Текст страницы:

127 Сказка о пастушонке Пете, его комиссарстве и коровьем царстве — Одно из последних стихотворений поэта. Начав свой литературный путь публикациями в детских журналах, Есенин после сборника «Зорянка», составленного им в 1916 году, стихотворений для детей не писал и вновь вернулся к этому жанру незадолго до смерти.
128 «До свиданья, друг мой, до свиданья…» — Последнее стихотворение Есенина. Написано накануне смерти, в ночь на 27 декабря. Днем Есенин передал его своему ленинградскому товарищу, поэту В. И. Эрлиху, который вспоминал: «Есенин нагибается к столу, вырывает из блокнота листок, показывает издали: стихи. Говорит, складывая листок вчетверо и кладя его в карман моего пиджака:
— Тебе.
Устинова хочет прочесть.
— Нет, ты подожди! Останется один, прочитает…
Простились. С Невского я вернулся вторично: забыл портфель… Есенин сидел у стола спокойный, без пиджака, накинув шубу, и просматривал старые стихи. На столе была развернута папка. Простились вторично» («Воспоминания», с. 466).
Стихотворение осталось в кармане у В. И. Эрлиха и было прочитано им только на следующий день, когда уже стало известно о смерти Есенина.
129 Пугачев — В рукописи Есенин так отметил время непосредственной работы над «Пугачевым»: «1921, старый стиль: февраль — август; новый: март — август». В этот период Есенин совершил большую поездку в Среднюю Азию, во время которой ему привелось проезжать и по пугачевским местам.

Данные, выбранные из коллекции:
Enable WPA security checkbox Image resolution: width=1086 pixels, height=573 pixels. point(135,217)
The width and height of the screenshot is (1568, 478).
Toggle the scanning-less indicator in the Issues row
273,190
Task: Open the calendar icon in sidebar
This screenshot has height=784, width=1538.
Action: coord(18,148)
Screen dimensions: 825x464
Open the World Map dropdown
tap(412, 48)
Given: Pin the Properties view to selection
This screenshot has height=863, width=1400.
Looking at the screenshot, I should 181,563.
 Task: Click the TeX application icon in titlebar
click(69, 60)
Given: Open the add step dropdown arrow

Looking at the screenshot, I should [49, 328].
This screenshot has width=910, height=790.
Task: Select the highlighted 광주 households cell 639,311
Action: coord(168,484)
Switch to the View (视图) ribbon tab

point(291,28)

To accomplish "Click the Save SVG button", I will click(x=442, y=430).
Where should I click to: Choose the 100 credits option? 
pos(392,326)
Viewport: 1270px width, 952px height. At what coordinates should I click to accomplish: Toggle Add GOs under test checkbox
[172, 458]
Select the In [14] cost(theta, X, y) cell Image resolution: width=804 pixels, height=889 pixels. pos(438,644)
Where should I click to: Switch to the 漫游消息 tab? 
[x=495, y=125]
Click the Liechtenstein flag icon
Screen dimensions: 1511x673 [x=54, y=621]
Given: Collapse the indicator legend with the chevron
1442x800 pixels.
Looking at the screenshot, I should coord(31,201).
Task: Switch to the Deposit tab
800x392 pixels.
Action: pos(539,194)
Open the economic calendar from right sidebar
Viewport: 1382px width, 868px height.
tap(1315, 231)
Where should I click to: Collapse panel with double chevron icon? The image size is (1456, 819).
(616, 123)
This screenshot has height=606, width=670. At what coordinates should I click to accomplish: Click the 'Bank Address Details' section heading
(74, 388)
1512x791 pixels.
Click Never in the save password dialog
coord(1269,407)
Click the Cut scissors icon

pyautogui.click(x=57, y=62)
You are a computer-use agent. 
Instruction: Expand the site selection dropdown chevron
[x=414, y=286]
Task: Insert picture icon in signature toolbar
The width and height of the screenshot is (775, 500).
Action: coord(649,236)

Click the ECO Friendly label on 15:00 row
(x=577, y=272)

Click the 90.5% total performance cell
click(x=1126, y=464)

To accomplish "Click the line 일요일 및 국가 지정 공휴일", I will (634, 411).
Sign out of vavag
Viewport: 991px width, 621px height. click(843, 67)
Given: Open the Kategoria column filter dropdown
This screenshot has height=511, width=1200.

Задание 1: Кому, согласно комментариям к стихотворениям Есенина, поэт передал стихотворение «До свиданья, друг мой, до свиданья…»?
Задание 2: Продолжите комментарии к стихотворениям Есенина после последнего приведенного в них предложения.

Ответ 1: Своему ленинградскому товарищу, поэту В. И. Эрлиху.

Ответ 2:
Интересное свидетельство об отношении Есенина к своему произведению, об особенностях замысла и, в частности, об отношении поэта к «Истории Пугачева» и «Капитанской дочке» Пушкина приводит в своих воспоминаниях И. Н. Розанов. По его словам, Есенин говорил: «У меня… совсем не будет любовной интриги. Разве она так необходима? Умел же без нее обходиться Гоголь… В моей трагедии вообще нет ни одной бабы. Они тут совсем не нужны: пугачевщина — не бабий бунт. Ни одной женской роли. Около пятнадцати мужских (не считая толпы) и ни одной женской. Не знаю, бывали ли когда такие трагедии. Я несколько лет… изучал материалы и убедился, что Пушкин во многом был неправ. Я не говорю уже о том, что у него была своя, дворянская точка зрения. И в повести и в истории. Например, у него найдем очень мало имен бунтовщиков, но очень много имен усмирителей или тех, кто погиб от рук пугачевцев. Я очень, очень много прочел для своей трагедии и нахожу, что многое Пушкин изобразил просто неверно. Прежде всего сам Пугачев. Ведь он был почти гениальным человеком, да и многие из его сподвижников были людьми крупными, яркими фигурами, а у Пушкина это как-то пропало. Еще есть одна особенность в моей трагедии. Кроме Пугачева, никто почти в трагедии не повторяется: в каждой сцене новые лица. Это придает больше движения и выдвигает основную роль Пугачева» («Воспоминания», с. 296–297).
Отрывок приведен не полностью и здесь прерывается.